Petitioner does not contest the student’s guilt of the charged misconduct and confines her challenge on appeal to the long-term suspension, arguing that the penalty imposed is excessive.[1]  Petitioner also argues that the student is being provided with inadequate alternative education services.  As relief, petitioner requests “[a] determination that the long-term suspension given to [the student] was excessive.” 

Respondent argues that the appeal must be dismissed because petitioner has failed to meet her burden of proof.  Respondent asserts that the sanction imposed on the student is proportionate to the severity of the offense involved and that the student has received and will continue to receive two hours per day of alternate instruction which is in accordance with legal requirements and prior Commissioner’s decisions. Respondent also maintains that its actions and determination with respect to the discipline of the student were in accordance with Education Law §3214, board policy and the district’s code of conduct and therefore, its actions were not arbitrary or capricious. 

The appeal must be dismissed as moot.  The Commissioner will only decide matters in actual controversy and will not render a decision on a state of facts which no longer exist or which subsequent events have laid to rest (Appeal of Sutton, 57 Ed Dept Rep, Decision No. 17,331; Appeal of a Student with a Disability, 48 id. 532, Decision No. 15,940; Appeal of M.M., 48 id. 527, Decision No. 15,937).

The record reflects that the student was suspended through December 31, 2017 and was permitted to return to school on January 2, 2018.[2]  Petitioner’s request for interim relief was denied and the student served the suspension.  Petitioner does not seek expungement of the student’s record and there is no meaningful relief that can be granted.  Accordingly, petitioner’s claims regarding her son’s suspension are moot and must be dismissed (Appeal of T.W., 54 Ed Dept Rep, Decision No. 16,728; Appeal of a Student with a Disability, 52 id., Decision No. 16,375; Appeal of H.B., 49 id. 433, Decision No. 16,073, aff’d, sub nom Binder, et al. v. Cold Spring Harbor CSD, et al., Sup. Ct., Albany Co., [McGrath, J.], March 23, 2011). 

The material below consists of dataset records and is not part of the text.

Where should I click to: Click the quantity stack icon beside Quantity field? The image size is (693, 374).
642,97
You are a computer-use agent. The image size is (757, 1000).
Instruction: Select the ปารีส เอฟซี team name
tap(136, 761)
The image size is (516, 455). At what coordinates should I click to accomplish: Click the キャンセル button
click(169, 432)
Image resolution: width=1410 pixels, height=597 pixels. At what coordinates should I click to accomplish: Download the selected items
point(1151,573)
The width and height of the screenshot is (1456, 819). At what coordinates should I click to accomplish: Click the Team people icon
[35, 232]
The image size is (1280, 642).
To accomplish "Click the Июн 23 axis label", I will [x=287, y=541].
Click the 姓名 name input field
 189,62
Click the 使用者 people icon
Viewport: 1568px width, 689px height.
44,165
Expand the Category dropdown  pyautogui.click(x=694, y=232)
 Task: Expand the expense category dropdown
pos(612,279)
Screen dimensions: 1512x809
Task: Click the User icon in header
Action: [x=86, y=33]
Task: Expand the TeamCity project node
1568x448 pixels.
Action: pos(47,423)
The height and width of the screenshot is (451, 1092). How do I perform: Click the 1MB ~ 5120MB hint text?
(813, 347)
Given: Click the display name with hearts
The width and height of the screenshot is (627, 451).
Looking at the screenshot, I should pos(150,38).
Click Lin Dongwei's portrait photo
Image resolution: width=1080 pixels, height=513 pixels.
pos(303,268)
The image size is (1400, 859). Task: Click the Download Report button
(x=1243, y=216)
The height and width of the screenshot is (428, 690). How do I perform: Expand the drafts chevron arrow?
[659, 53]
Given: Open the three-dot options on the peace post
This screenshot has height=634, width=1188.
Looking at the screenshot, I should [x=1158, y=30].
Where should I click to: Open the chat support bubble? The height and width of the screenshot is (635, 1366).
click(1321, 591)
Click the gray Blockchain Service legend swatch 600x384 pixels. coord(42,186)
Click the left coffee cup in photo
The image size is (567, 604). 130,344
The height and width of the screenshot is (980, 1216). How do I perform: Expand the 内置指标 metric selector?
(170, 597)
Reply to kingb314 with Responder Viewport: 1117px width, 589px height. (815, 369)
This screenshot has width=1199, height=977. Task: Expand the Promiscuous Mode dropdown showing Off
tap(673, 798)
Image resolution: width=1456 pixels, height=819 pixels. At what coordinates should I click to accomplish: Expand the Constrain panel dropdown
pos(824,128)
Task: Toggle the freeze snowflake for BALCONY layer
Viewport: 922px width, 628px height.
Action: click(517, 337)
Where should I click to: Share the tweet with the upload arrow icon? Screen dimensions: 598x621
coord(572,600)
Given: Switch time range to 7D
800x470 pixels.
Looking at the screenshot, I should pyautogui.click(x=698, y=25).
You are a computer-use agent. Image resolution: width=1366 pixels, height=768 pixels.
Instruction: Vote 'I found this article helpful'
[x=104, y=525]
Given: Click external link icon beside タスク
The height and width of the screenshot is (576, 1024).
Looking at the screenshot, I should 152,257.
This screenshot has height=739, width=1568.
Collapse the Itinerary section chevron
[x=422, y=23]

Similarly, the appeal is also moot to the extent petitioner alleges that respondent failed in its responsibility to provide alternate instruction for the student.  Here, the student has completed the suspension for which he was provided alternative instruction, thus rendering any dispute as to these services moot (Appeal of F.A., 57 Ed Dept Rep, Decision No. 17,383; Appeal of C.B. and B.R., 50 id., Decision No. 16,192).

In light of this disposition, I need not address the parties’ remaining contentions. 




[1] Petitioner also argues that the vice-principal testified at the long-term suspension hearing without being sworn in, and that although she was advised that there was video evidence, none was presented at the hearing.  However, petitioner requests no relief in this regard.


[2] As noted, in the superintendent’s May 17, 2017 letter, she indicates that if the student completes an online race education program, she will “consider ending his suspension early.”  The petition indicates that the student “will, [sic] participate in the race education program,” however, the record does not indicate whether the student completed the race education program or whether his suspension was shortened.